Summaries of changes from RFC 2141 and RFC 3406 appear in Appendix B and Appendix C respectively. This document obsoletes both [RFC2141] and [RFC3406]. While it does not explicitly update or replace [RFC1737] or [RFC2276], the reader who references those documents should be aware that the conceptual model of URNs in this document is slightly different from those older specifications.

1.1. Terminology

The following terms are distinguished from each other as described below:

URN:: A URI (as defined in RFC 3986) using the "urn" scheme and with the properties of a "name" as described in that document as well as the properties described in this one. The term applies to the entire URI including its optional components. Note to the reader: the term "URN" has been used in other contexts to refer to a URN namespace, the namespace identifier (NID), the Assigned-name, and to URIs that do not use the "urn" scheme. All but the last of these is described using more specific terminology elsewhere in this document, but, because of those other uses, the term should be used and interpreted with care.
Locator:: An identifier that provides a means of accessing a resource.
Identifier system:: A managed collection of names. This document refers to identifier systems outside the context of URNs as "non-URN identifier systems".
URN namespace:: An identifier system that is associated with a URN namespace identifier (NID).
NID:: The identifier associated with a URN namespace.
NSS:: The URN-namespace-specific part of a URN.
Assigned-name:: The combination of the 'urn:' scheme, the NID, and the NSS. An "Assigned-name" is consequently a substring of a URN (as defined above) if that URN contains any additional components (see Section 2).

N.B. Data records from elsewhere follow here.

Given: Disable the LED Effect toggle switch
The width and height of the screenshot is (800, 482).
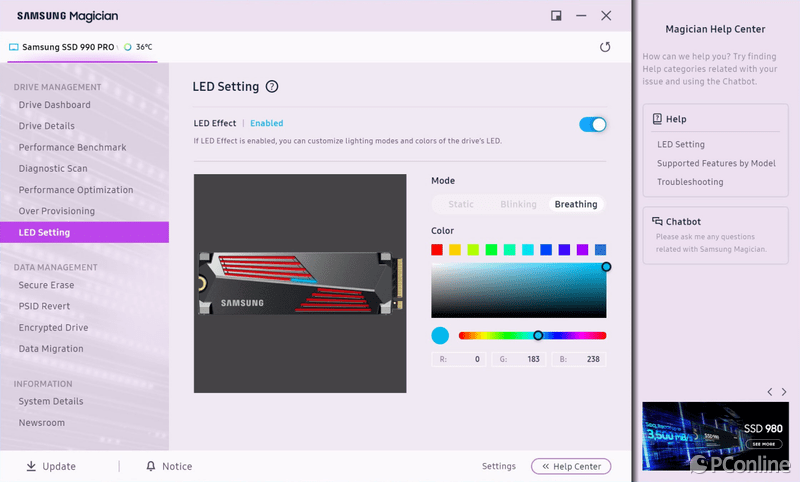Looking at the screenshot, I should tap(593, 124).
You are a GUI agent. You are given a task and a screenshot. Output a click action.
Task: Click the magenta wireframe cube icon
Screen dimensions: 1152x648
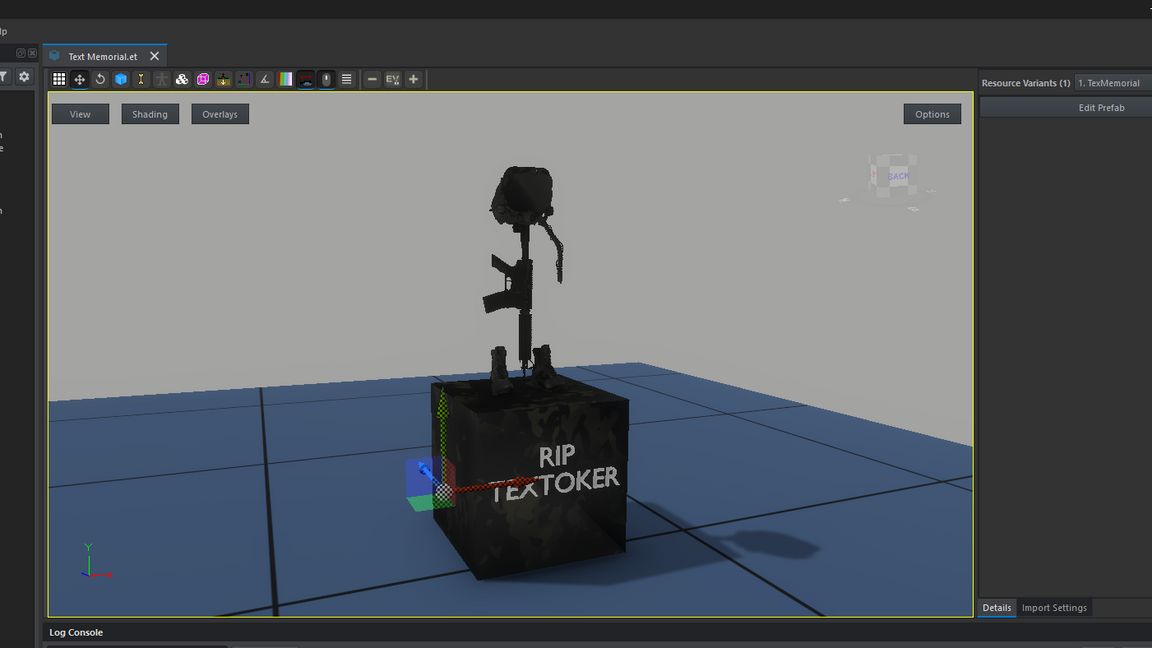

The term "name" is deliberately not defined here and should be (and in practice, is) used only very informally. RFC 3986 uses the term as a category of URI distinguished from "locator" (Section 1.1.3) but also uses it in other contexts. If those uses are treated as definitions, they conflict with, e.g., the idea of the name of a URN namespace, i.e., a NID or terms associated with non-URN identifier systems.

This document uses the terms "resource", "identifier", "identify", "dereference", "representation", and "metadata" roughly as defined in the URI specification [RFC3986].

This document uses the terms "resolution" and "resolver" in roughly the sense in which they were used in the original discussion of architectural principles for URNs [RFC2276], i.e., "resolution" is the act of supplying services related to the identified resource, such as translating the persistent URN into one or more current locators for the resource, delivering metadata about the resource in an appropriate format, or even delivering a representation of the resource (e.g., a document) without requiring further intermediaries. At the time of this writing, resolution services are described in [RFC2483].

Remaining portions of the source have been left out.